Putting Mother Nature’s proclivity for precipitation in April and May aside, it wasn’t supposed to be this way. After almost two years of economic distress and Great Recession propaganda, the recent financial upturn was supposed to offer relief to stores who have watched their sales go down with the desire to spend. Buyers invested in extra stock for spring to satisfy suppressed shopping appetites but who feels hungry for a new photo print dress or fresh summer sandals when it’s still too damp to put away winter’s wools.

“People aren’t in the mood to shop,” says Daniela Bosco, owner of Chasse Gardée at Queen and Dovercourt. “When there’s no glimpse of sunshine, they see no need for new things.”

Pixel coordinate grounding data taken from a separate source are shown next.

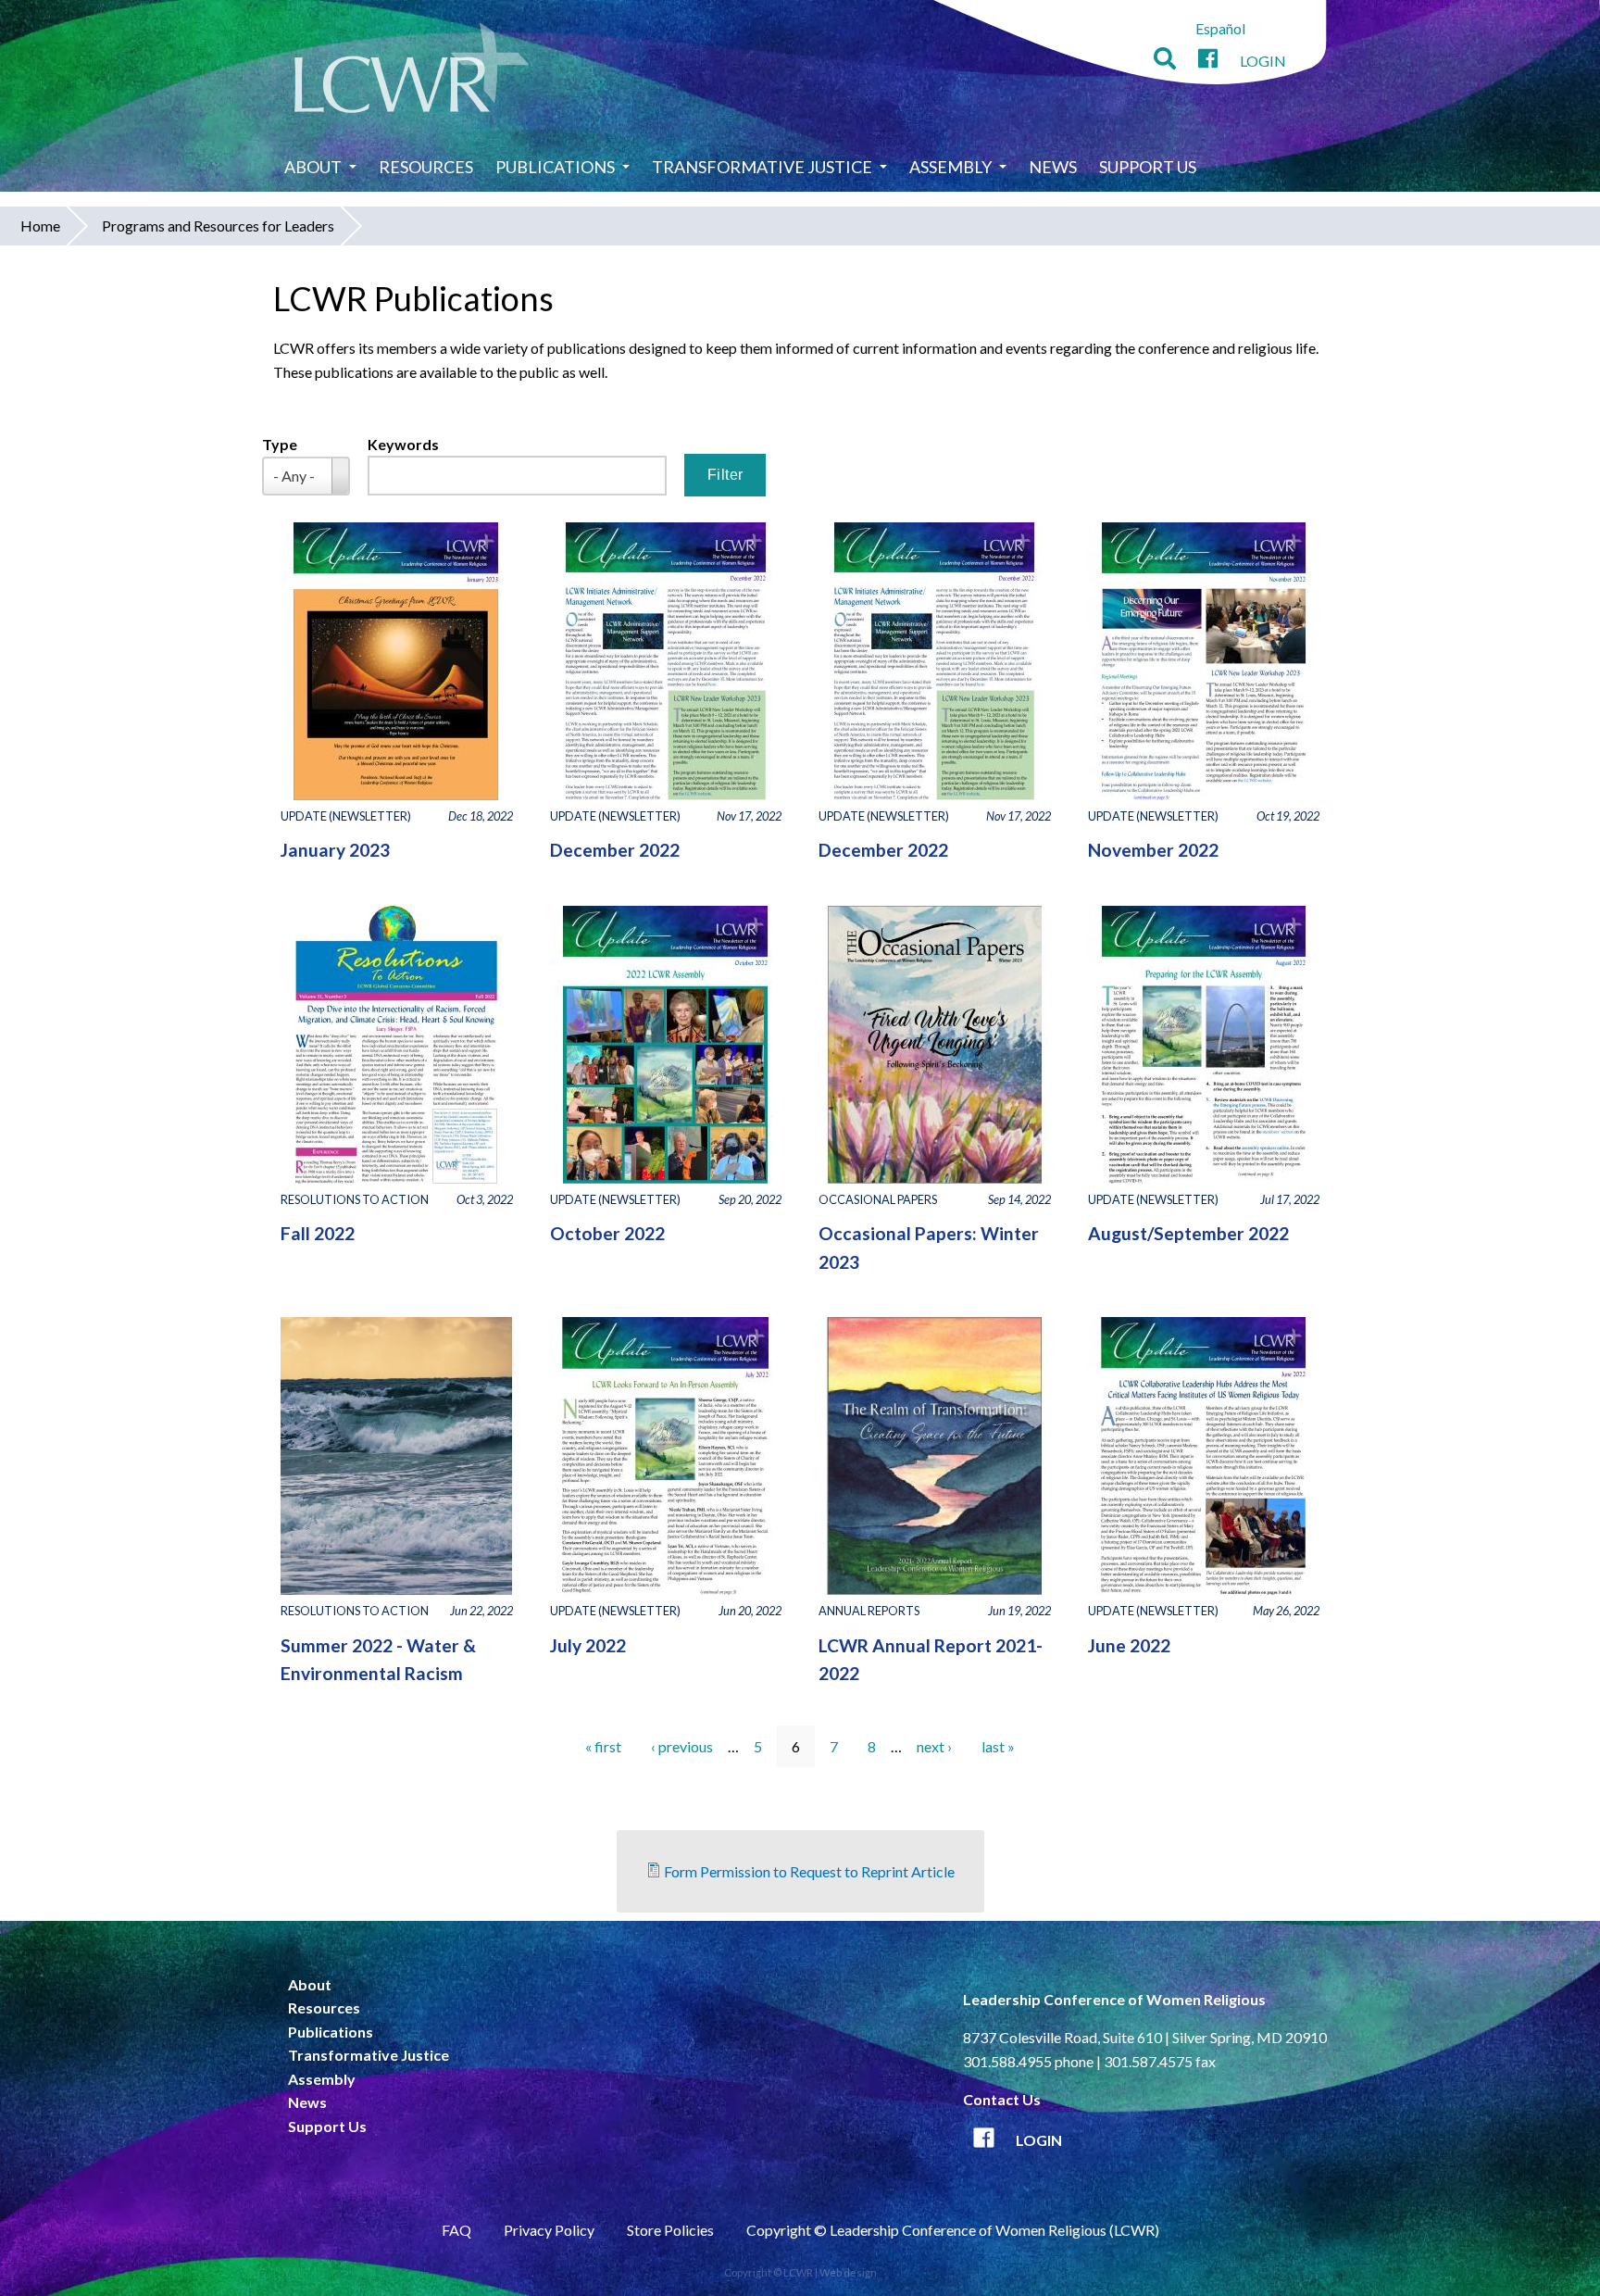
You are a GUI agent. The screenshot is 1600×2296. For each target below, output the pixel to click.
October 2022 (607, 1233)
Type (279, 444)
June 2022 (1129, 1645)
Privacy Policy (549, 2230)
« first (603, 1746)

It’s a story heard in stores across the city over the last two months, from bike shops to clothing boutiques. As a result, retailers are getting antsy and that can mean only one thing: sale season is coming early this year. Ministry of the Interior has been offering up-to-85 per cent off designer furniture and home accessories since last Wednesday. Preloved’s 16th anniversary sale starts today and continues until Sunday (May 29) delivering 30 to 70 per cent off discounts. There are also deals to be had at The Clothing Show, taking place Friday through Sunday in the Queen Elizabeth Building at Exhibition Place.

Designers are doing it for themselves too. The Toronto Design Sample Sale launches tonight at 163 Sterling (studio 9B) between 6 pm and 11 pm and continues tomorrow and Friday featuring labels like Chloe Comme Parris, Krane and 18Waits.

“It’s a great way for local upcoming designers to make contact with the folks who support them,” says Justine Diener whose Diepo collection is also part of the sale. They will be offering old stock, samples, and new styles.

While Diener says she and partner Kristin Poon are careful not to offer marked down stock that’s currently hanging on local boutique racks at full price, other designers aren’t always so sensitive to their retailer relationships, putting more pressure on stores to discount early.

As June approaches though, the bigger issue for indie boutiques is keeping customers shopping at full price when big department stores prematurely pull the sale trigger. That’s why Bosco thinks a legislated sale period, like the systems that exist in some European cities, might work for Toronto.

“Ideally, sale season would start in mid-July and late January when everything has been on the shelf for a good while,” she says.

Until that happens, retail fortunes are in the hands of consumers. So if you like your city full of great indie boutiques, do our shopkeepers a favour and buy something at full price this spring.